To me it feels like I have asked the same thing my whole life.
And I still havent found the right answer.

I registered myself in few dating sites, in hope of finally getting a boyfriend. Well I'm soon 22 and I still havent been in any relationships and frankly, I'm getting bored at this fact. And maybe angry to uncapable me. But even this little try to find eternal love failed miserably, like all my tries.
It all comes down to question above.

"Describe yourself to your possible match" What to tell exactly? That I'm independet,cat and peace loving person with addiction to Jpop idols? I'm well aware the fact I'm freak. My both sisters keep reminding me about that.
"No one is freak enough for you" or "He has that certain freak aura, go talk to him"

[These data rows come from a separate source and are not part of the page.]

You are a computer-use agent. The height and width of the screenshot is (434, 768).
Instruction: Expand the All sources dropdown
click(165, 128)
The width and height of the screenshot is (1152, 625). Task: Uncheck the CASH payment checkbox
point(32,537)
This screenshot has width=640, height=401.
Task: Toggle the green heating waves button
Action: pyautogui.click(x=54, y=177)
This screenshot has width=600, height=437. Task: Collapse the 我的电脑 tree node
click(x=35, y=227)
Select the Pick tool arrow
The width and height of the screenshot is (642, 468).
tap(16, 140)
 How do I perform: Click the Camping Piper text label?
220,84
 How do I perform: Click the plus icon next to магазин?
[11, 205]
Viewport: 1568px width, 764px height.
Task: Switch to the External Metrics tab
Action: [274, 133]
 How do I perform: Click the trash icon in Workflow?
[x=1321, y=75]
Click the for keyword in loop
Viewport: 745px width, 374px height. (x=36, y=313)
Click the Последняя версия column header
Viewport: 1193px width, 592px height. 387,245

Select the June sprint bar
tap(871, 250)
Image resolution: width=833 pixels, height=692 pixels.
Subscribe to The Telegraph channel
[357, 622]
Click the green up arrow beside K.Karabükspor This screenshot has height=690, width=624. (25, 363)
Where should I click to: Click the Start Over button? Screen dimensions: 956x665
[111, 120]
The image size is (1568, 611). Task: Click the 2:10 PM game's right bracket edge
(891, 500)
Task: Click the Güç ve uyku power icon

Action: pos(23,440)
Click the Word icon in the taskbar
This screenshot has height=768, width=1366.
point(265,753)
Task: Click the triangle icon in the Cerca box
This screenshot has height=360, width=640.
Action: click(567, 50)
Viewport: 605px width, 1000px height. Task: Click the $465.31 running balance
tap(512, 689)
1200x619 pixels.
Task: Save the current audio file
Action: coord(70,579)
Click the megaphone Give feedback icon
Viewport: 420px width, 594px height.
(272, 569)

I wish it would be that easy for me to go talk to them. I have been shy all my life. If I knew the right words, I would been taken already. My friends say I need to be more spontanius. Just stop thinking and over analyze everything. Even the events that haven't been happened yet.
I know that but that's just who I am.

Or is it? Is it possibly to change the facts about ourself and just go with the wind?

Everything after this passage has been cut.